第192期 #11

スカーフのゆれかた

 後輩が中国人の手下になっていた。中国人の手下になった大学の後輩。彼は僕が紹介したバイトも辞めて消息を絶っていた。いろんな人に心配をかけていたけど彼は誰にも行き先を告げずにいなくなった。
 久しぶりに見た彼はゲーセンの前で怪しい小物を売っていた。それは妖しくひらひらしていた。
 僕たちは部活の帰りだった。他の部員は彼をみとめるとはっとして歩みを止めた。そしてきまずくてそいつの脇をすっと通り抜ける。後輩はそんな僕らを覚えているのかどうかわからない、なにも話しかけてこないでにやにやしていた。

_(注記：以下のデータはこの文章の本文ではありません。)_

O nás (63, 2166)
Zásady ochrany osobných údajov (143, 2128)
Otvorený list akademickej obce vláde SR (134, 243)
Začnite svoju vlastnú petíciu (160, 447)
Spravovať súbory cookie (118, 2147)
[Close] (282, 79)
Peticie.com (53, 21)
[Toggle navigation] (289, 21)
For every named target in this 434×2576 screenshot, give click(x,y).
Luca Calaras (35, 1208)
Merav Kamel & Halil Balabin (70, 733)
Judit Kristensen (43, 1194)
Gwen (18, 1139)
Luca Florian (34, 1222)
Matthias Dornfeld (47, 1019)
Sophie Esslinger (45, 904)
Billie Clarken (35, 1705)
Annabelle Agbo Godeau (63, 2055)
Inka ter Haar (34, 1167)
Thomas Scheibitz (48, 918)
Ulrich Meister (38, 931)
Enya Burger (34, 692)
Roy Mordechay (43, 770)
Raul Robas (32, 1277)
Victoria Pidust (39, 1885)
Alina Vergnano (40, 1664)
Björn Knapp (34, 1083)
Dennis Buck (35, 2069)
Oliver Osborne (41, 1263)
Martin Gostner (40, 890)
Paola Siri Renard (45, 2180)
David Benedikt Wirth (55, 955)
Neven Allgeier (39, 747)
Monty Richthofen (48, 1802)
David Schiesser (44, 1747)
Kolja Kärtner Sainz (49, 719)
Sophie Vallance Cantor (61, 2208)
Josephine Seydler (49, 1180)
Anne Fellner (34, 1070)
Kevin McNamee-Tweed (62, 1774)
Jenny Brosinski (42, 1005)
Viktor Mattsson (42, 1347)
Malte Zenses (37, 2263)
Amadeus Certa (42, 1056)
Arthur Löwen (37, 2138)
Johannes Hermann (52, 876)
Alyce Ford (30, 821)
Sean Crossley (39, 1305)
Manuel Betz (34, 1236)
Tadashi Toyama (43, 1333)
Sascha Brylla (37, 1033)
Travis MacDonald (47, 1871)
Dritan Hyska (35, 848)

 ゲーセンの中では高校生のカップルがいる。中国人の手下は彼らにあやしい商品を売り付けようとする。後輩はにやりと売り文句を垂れ、頭の悪そうなカップルはきゃっきゃっと喜んで買っていった。
 僕は彼に話しかける。
「お前なにしてんの?」
「みてわかりません?」
「わかんないよ」
 後輩はいつまでもにやにやしていた。
「お前いろんな人に迷惑かけてんだぞ。わかってんのか」
「知りませんよそんなこと」
 彼は心の平安を得たかのように笑っていた。手にあやしさを持って。
「静かにしていることが美徳だと思うなら土にでもなってしまえばいいんですよ」
 彼は誰に向けるでもなくそう言い残し去っていった。
 雨が降っていた。駅前で高校の時の友達に会った。彼はまだ高校生をやってた。あのときと変わらない背丈で僕を見下ろしていた。彼女がいて幸せそうだった。僕らは過去について少し話し、別れた。帰りに彼が僕にスカーフをくれた。きっと傘を持たない僕を憐れんだのだ。
 僕はそいつからスカーフをもらって駅の階段を上っていると滑って転んでしまった。その場面を大学のゼミの女の子たちに写真を撮られ、彼女たちは笑った。僕も笑った。スカーフなら造作もないことだった。